My Yom Kippur Yizkor Sermonette 2018

Some would say, using the phrase, that it’s been 28 years since I lost my father.  I cannot seem to connect to that phrase.  “I have lost my father”.  I never lost my father.  I didn’t misplace him.  I cannot go to the lost and found to see if someone has turned him in for me to reclaim.  No.  He has never left my possession.  No.  He is always here with me in my memory.  And he continues to be as real to me now when he exists in spirit only as when he was with me in bodily form.

This is true for all of us who have a loved one who has changed from a bodily form to a form that is purely spirit.  Our loved ones continue to exist in our memories.  They continue in our memories of happy and joyful times.
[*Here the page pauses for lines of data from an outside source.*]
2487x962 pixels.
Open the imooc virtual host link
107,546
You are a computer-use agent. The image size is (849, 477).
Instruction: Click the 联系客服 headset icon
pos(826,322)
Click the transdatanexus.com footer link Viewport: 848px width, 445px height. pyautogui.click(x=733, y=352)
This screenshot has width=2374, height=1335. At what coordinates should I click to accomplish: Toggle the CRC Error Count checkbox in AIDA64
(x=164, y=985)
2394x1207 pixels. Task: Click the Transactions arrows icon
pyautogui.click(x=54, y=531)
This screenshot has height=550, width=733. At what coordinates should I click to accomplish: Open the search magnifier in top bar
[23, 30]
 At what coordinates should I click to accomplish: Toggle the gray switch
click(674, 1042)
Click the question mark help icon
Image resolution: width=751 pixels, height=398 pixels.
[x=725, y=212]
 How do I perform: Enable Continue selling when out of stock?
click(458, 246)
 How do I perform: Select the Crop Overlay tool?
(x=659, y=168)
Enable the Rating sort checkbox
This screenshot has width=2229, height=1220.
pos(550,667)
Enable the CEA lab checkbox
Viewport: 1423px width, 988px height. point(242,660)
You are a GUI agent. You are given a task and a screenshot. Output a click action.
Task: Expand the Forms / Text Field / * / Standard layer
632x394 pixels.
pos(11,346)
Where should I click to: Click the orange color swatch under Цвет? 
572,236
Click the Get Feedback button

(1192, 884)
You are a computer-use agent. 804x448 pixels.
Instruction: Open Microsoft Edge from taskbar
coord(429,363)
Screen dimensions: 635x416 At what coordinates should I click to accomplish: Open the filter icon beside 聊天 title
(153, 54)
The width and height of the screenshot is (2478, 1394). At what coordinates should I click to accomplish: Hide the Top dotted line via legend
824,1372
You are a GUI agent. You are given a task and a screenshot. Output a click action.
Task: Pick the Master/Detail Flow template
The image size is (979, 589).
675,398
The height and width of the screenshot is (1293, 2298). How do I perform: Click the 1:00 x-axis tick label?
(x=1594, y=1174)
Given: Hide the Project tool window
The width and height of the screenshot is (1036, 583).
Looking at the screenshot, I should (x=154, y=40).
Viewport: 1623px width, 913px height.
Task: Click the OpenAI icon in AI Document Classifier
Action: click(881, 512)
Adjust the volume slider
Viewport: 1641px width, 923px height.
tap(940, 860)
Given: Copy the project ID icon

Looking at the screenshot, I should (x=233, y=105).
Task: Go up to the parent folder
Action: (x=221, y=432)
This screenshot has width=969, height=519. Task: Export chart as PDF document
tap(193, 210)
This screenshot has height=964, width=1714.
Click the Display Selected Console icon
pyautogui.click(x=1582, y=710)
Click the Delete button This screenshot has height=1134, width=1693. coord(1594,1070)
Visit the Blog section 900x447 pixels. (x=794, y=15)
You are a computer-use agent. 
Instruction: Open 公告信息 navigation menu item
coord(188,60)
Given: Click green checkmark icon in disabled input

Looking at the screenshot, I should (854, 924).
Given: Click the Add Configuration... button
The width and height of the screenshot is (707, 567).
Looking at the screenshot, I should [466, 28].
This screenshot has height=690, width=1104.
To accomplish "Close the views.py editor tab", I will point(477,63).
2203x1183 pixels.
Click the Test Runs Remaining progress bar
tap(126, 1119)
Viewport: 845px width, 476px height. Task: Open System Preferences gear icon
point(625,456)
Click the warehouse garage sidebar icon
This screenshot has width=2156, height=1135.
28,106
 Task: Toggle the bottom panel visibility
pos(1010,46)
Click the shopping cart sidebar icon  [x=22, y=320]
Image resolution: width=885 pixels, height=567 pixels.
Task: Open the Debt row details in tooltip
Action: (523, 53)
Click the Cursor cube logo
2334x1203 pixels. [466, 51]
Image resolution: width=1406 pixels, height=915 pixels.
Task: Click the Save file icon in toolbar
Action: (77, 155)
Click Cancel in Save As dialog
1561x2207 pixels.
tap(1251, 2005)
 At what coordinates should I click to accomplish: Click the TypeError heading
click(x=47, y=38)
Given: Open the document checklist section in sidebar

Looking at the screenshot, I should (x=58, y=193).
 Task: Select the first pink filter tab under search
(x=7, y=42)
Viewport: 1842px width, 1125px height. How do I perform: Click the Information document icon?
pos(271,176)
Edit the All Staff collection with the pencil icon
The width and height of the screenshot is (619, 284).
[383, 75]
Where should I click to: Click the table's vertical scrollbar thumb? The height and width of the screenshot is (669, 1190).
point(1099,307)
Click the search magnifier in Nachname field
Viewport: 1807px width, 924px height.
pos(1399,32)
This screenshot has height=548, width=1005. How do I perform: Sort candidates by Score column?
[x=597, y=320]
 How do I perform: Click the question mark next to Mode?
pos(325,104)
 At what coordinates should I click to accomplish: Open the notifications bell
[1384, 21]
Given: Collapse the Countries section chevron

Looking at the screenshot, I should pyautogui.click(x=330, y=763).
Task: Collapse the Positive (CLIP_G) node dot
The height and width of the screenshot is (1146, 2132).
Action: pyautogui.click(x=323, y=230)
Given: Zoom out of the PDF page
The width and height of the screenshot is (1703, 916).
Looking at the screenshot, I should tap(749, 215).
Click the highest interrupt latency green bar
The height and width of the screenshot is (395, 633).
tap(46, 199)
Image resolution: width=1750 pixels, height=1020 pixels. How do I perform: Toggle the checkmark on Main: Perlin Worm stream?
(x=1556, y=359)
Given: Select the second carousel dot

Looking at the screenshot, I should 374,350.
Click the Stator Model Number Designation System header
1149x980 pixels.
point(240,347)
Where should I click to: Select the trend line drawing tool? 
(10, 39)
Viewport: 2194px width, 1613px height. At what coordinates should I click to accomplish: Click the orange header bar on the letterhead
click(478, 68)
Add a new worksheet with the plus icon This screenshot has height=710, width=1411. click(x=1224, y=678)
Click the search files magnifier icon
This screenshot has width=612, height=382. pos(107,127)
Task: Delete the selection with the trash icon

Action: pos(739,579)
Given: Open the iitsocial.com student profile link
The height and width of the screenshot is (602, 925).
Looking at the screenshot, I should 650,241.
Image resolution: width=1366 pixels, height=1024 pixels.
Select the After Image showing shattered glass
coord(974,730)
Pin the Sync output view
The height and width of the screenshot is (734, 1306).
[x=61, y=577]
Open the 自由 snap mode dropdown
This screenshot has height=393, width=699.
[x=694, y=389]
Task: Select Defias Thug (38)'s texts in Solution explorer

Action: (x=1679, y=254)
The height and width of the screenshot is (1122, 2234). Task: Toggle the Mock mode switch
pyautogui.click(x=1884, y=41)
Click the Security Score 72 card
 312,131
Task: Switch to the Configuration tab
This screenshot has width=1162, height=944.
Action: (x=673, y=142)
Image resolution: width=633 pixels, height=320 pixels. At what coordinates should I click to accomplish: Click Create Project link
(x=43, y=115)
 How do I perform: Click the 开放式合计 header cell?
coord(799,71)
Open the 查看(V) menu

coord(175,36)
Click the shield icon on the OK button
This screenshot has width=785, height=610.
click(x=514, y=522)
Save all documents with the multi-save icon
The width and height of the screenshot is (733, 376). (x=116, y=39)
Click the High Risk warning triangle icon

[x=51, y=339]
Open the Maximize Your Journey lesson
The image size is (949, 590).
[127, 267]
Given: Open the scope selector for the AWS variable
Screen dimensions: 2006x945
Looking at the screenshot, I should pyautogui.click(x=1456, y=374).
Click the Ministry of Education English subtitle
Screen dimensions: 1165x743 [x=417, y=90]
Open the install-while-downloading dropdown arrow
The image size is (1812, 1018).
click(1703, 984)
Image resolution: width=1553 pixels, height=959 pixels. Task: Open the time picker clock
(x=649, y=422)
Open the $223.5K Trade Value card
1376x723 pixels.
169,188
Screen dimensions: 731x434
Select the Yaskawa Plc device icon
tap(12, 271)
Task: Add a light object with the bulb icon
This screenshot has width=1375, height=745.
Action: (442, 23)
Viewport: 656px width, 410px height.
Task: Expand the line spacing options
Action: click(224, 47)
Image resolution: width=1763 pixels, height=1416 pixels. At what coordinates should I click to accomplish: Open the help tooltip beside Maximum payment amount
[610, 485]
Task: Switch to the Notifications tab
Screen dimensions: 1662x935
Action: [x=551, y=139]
They live on in memories of birthdays, weddings, vacations, holiday observances.  They live on in the memory of times simply spent together, quiet and uncomplicated.  They also live on in memories of the hard times.  Times when bitter angry words were spoken, when grief filled tears flowed, when beset by difficulty.  For no life is pure unalloyed joy and our loved ones live on in both our happiest memories and our saddest.

Memory also persists unconsciously.  In the turn of a phrase we’ve picked up along the way.  In the habit we adopted while they still lived.  In the foods we’ve grown to love.  In the jokes we’ve told a thousand times and still chuckle at more from the memory of the one who used to tell it than from its own inherent humor.

Our loved ones are never lost, even though they are not here in body.  Rather, they remain with us in our remembrances just as we too shall persist in the memory of those who follow us.  None of us shall ever be lost so long as we are remembered.